Quant au libéralisme, son caractère essentiellement laïc et bourgeois n'avait rien de bien rassurant pour une idéologie qui fondait ses valeurs sur la terre et l'Église. Il en est ainsi de la démocratie, formule assise sur le droit naturel, sur la souveraineté populaire, plutôt que sur le droit divin des rois et les privilèges des classes. Enfin, si le nationalisme canadien-français parut aussi obstinément fermé au renforcement de l'appareil étatique, c'est certainement parce que l'État pouvait représenter, au même titre que la bourgeoisie, un des véhicules les plus puissants du laïcisme. Par contre, le nationalisme canadien-français ne s'est-il pas plus spontanément lié au cléricalisme, à l'ultramontanisme, aux idéaux théocratiques et, pour employer une expression chère à M. Michel Brunet, à l'agriculturisme ? Ces caractéristiques presque actuelles d'un nationalisme éminemment conservateur, voire même réactionnaire, apparaissent davantage comme l'aboutissement d'une évolution, pleine à certains moments de sursauts et de contestations, que comme une donnée inscrite d'emblée à l'origine de notre nationalisme.
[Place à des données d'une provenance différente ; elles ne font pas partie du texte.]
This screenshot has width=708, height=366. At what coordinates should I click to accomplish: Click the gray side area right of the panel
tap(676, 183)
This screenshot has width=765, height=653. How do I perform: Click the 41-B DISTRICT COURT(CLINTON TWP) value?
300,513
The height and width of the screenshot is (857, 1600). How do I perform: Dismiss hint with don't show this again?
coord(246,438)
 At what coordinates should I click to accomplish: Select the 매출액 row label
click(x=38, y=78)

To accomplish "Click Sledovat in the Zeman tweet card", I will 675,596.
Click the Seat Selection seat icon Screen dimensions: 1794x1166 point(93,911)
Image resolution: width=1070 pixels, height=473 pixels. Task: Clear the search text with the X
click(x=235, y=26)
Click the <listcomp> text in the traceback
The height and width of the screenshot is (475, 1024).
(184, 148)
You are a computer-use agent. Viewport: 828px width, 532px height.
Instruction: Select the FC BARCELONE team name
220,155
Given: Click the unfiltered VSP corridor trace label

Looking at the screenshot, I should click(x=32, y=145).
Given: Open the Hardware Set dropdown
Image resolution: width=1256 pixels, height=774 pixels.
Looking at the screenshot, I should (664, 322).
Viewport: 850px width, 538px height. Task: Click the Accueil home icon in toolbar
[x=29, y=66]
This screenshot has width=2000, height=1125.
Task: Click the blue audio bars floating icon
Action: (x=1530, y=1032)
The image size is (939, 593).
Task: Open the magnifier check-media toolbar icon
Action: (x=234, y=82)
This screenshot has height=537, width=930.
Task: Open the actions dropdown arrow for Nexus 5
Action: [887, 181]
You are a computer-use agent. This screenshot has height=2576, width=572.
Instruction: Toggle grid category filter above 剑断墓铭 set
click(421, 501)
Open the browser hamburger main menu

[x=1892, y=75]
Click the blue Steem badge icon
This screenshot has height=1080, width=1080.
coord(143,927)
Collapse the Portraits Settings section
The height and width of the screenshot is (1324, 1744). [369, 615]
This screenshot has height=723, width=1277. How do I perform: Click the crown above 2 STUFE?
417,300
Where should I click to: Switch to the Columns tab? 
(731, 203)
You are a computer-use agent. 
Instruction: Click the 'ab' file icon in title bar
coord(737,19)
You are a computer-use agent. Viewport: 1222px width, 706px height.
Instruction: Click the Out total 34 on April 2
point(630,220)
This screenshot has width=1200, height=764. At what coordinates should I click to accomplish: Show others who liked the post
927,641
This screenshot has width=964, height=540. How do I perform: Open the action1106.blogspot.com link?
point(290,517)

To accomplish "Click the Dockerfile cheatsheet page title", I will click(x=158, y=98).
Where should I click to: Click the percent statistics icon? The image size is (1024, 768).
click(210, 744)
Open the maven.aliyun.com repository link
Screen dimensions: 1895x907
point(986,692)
Même si, depuis le début du XIXe siècle, le nationalisme canadien-français paraît avoir été en conflit ouvert avec toutes les idéologies porteuses de laïcisme, il n'en est pas moins vrai que cette confrontation n'a pas toujours abouti à un rejet en bloc. On peut même évoquer, si on en juge par les dehors ou par les tiraillements des consciences, quelques moments importants où s'exprime une association assez étroite avec le libéralisme et la pensée démocratique.
Le parti canadien et son successeur légitime, le parti patriote, ne prétendaient-ils pas au titre de libéral et de démocratique ? Reste à connaître cependant les rapports réels qui existaient entre le nationalisme des patriotes et leur laïcisme. Autrement dit, existe-t-il avant 1837 un mouvement laïc possédant une certaine autonomie? Dans quelle mesure le nationalisme dit libéral ou démocratique accordait-il la prééminence aux libertés individuelles sur les droits collectifs ? Ne s'agissait-il pas en fin de compte, plutôt que d'un nationalisme libéral ou démocratique, d'un national-libéralisme n'utilisant par conséquent les idées nouvelles que pour mieux atteindre certains objectifs proprement conservateurs ? Après les travaux faits sur cette période, il existe encore beaucoup d'obscurité et de confusion autour des croyances et des attitudes de ceux qui furent à l'origine de notre première aventure séparatiste. Aussi importe-t-il de ne pas se laisser aveugler par le panache, par les déclarations sonores, de ne pas prendre le mythe pour la réalité. Il reste cependant que l'échec des insurrections de 1837-38 a donné un dur coup au mouvement laïc.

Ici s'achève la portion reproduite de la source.